Yellowega, Monty R. Balderston and Craig Jenkins. Except as specifically
contemplated in the CPC Policy, until the completion of its qualifying
transaction, the Corporation will not carry on business, other than the
identification and evaluation of companies, business or assets with a view to
completing a proposed qualifying transaction. 


Trading in the common shares will remain halted until completion of the
Transaction. 


Completion of the Transaction is subject to a number of conditions including,
but not limited to, Exchange acceptance. There can be no assurance that the
Transaction will be completed as proposed or at all. 


Investors are cautioned that, except as disclosed in the prospectus and the
filing statement of the Corporation, to be subsequently filed, any information
released or received with respect to the Transaction may not be accurate or
complete and should not be relied upon. Trading in the securities of a capital
pool company should be considered highly speculative. 


Forward Looking Information

This news release includes certain statements that constitute forward-looking
statements under applicable securities legislation. All statements other than
statements of historical fact are forward-looking statements. In some cases,
forward-looking statements can be identified by terminology such as "may",
"will", "should", "expect", "plan", "anticipate", "believe", "estimate",
"predict", "potential", "continue", or the negative of these terms or other
comparable terminology. These statements are made as of the date of this news
release and the Corporation does not undertake to publicly update these
forward-looking statements except in accordance with applicable securities laws.
These forward-looking statements include, among other things:




--  completion of the Transaction and the Offering; 
--  terms and conditions of the Transaction; and 
--  composition of management and board of directors of the Corporation
    following completion of the Transaction. 



These statements are only predictions and are based on current expectations,
estimates, projections and assumptions, which the Corporation believes are
reasonable but which may prove to be incorrect and therefore such
forward-looking statements should not be unduly relied upon.
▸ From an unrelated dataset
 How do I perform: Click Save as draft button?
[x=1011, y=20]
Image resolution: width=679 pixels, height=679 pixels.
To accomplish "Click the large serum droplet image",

In making such
forward-looking statements, assumptions have been made regarding, among other
things, industry activity, marketability of the products of the Tuccaro Group,
the state of financial markets, business conditions, continued availability of
capital and financing, future oil and natural gas prices and the ability of the
Corporation to obtain necessary regulatory approvals. Although the Corporation
believes the expectations expressed in such forward-looking statements are based
on reasonable assumptions, such statements are not guarantees of future
performance and actual results or developments may differ materially from those
in the forward-looking statements. 


By its nature, forward-looking information involves numerous assumptions, known
and unknown risks and uncertainties, both general and specific, that contribute
to the possibility that the predictions, forecasts, projections and other
forward-looking statements will not occur. These risks and uncertainties
include: the possibility that the parties will not proceed with the Transaction
and the Offering, that the ultimate terms of the Transaction and the Offering
will differ from those that are currently contemplated, that the Transaction and
Offering will not be successfully completed for any reason (including the
failure to obtain the required approvals from regulatory authorities) and
regulatory changes. Investors are cautioned that forward-looking statements are
not guarantees of future performance and actual results or developments may
differ materially from those projected in the forward-looking statements. For
more information on the Corporation, investors should review the Corporation's
continuous disclosure filings that are available at www.sedar.com and the
Corporation's website at www.frontieracquisition.com.